Investasi Masuk, Industri Petrokimia Akan Bangkit pada 2023
PADANG, iNews.id - Kementerian Perindustrian (Kemenperin) memastikan industri petrokima akan bangkit kembali seiring dengan masuknya investasi di sektor ini. Pasalnya, selama ini permintaan produk petrokimia terus bertambah namun investasinya masih kurang.
Sekretaris Jenderal Kemenperin Achmad Sigit Dwiwahjono mengatakan, industri petrokimia akan kembali bergairah pada tahun 2023 seiring dengan masuknya investasi dari PT Chandra Asri Petrochemical (TPIA) dan PT Lotte Chemical Indonesia.
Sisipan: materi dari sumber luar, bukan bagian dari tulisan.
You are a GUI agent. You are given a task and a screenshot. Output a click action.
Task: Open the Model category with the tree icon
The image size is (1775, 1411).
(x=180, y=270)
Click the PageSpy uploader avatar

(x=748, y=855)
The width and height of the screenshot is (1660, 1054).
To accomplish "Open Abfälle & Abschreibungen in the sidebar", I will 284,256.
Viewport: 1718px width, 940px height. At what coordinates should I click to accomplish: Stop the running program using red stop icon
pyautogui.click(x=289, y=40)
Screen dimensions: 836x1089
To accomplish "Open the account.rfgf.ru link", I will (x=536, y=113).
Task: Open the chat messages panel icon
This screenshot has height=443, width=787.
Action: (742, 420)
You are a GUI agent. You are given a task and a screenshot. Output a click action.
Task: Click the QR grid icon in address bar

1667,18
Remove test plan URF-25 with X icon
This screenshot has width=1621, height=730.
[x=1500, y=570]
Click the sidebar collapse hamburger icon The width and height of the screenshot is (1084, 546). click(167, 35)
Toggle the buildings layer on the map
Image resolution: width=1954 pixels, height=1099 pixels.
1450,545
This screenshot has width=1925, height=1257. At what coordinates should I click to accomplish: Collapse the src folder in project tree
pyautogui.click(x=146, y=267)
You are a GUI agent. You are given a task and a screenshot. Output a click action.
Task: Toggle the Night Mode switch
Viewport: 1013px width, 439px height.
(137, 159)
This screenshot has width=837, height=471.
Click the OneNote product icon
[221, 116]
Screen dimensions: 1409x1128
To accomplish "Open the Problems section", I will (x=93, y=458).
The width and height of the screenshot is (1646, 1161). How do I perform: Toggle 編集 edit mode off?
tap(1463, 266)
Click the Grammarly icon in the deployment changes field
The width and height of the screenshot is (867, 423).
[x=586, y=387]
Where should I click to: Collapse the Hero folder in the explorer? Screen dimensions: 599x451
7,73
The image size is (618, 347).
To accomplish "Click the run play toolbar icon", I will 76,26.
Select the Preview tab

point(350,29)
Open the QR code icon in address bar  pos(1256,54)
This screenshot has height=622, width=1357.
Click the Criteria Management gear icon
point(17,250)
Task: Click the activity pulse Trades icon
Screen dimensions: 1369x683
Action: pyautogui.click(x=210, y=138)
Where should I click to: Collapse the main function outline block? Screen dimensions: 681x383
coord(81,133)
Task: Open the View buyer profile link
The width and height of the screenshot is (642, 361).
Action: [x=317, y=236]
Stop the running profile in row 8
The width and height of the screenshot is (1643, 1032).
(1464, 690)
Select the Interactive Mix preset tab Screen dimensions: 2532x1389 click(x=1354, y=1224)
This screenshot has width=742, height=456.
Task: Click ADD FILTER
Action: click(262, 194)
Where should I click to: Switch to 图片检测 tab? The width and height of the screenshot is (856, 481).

Masing-masing perusahaan ini akan menggelontorkan investasi sebesar 4 miliar dolar AS dan 3 miliar dolar AS.
"Kita sudah punya komitmen dari Chandra Asri maupun Lotte untuk investasi di sektor petrochemical sehingga kita harapkan 2023 kita bisa aktif kembali di sektor petrochemical," ujarnya di Hotel Mercure, Padang, Selasa (8/10/2019).
Menurut dia, investasi dalam bentuk pembangunan pabrik ini dapat mulai berproduksi pada 2023. Dengan begitu diperkirakan dapat mengurangi sekitar 50 persen dari impor bahan baku yang masih sering dilakukan oleh industri ini. Oleh karenanya, pihaknya menyambut baik investasi ini.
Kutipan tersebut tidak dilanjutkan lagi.